Data listing
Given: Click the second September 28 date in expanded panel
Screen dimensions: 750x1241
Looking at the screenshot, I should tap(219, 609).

...

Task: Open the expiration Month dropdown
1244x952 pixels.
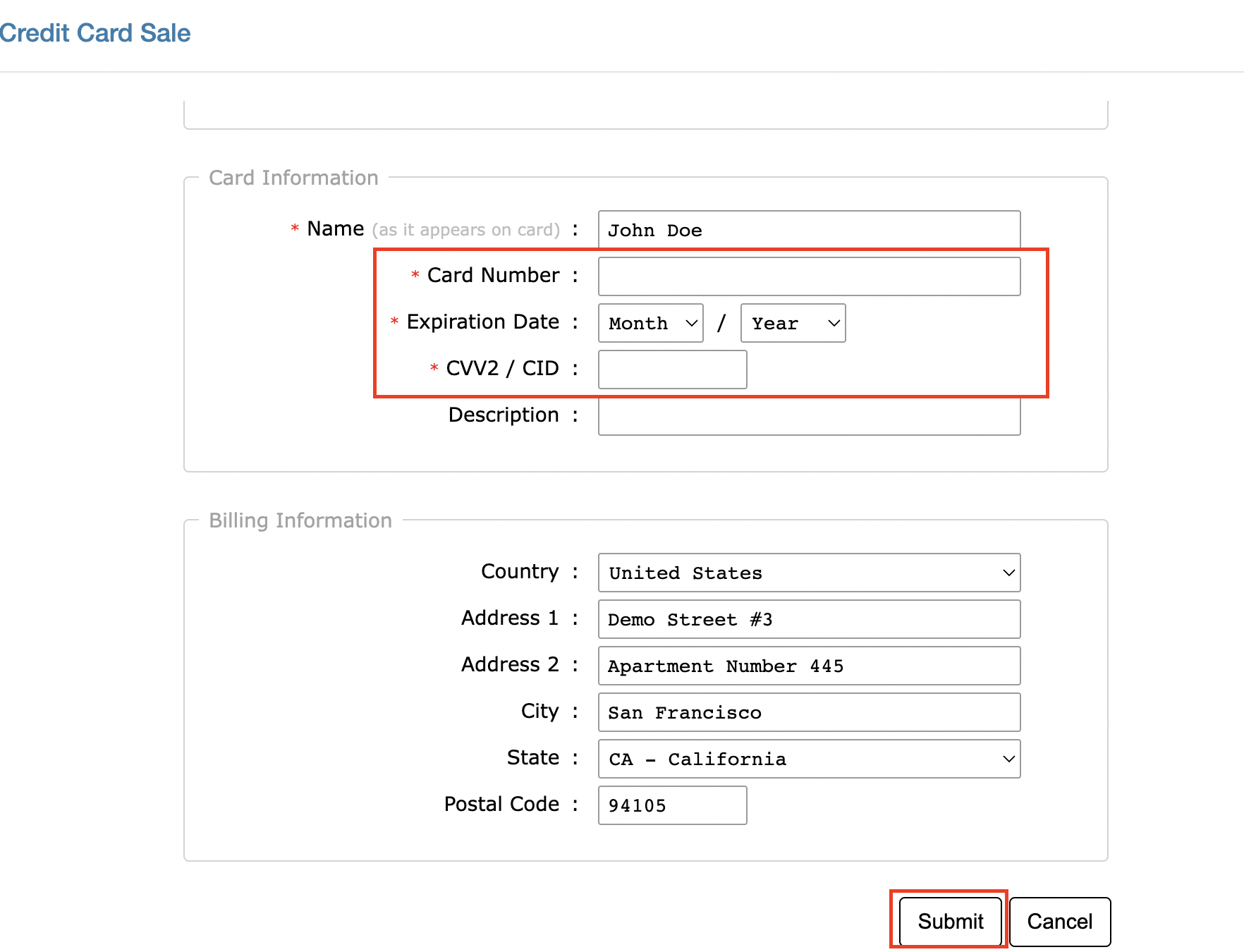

--

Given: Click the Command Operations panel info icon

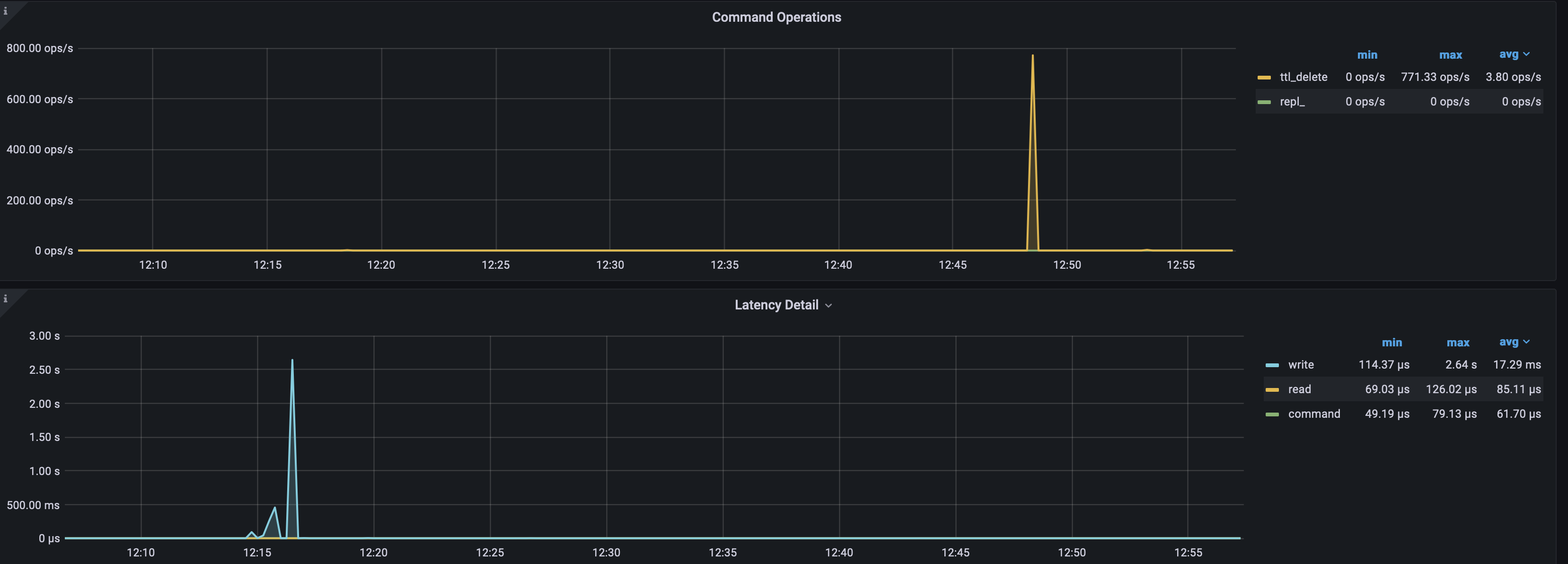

Exercise instructions
Put the data into a Markdown table with the columns Row and Line, starting with the line that contains "Task: Open the expiration Month dropdown" and going on through the line that contains "1244x952 pixels.", leaving out any blank lines.

Response to the exercise
| Row | Line |
|---|---|
| 1 | Task: Open the expiration Month dropdown |
| 2 | 1244x952 pixels. |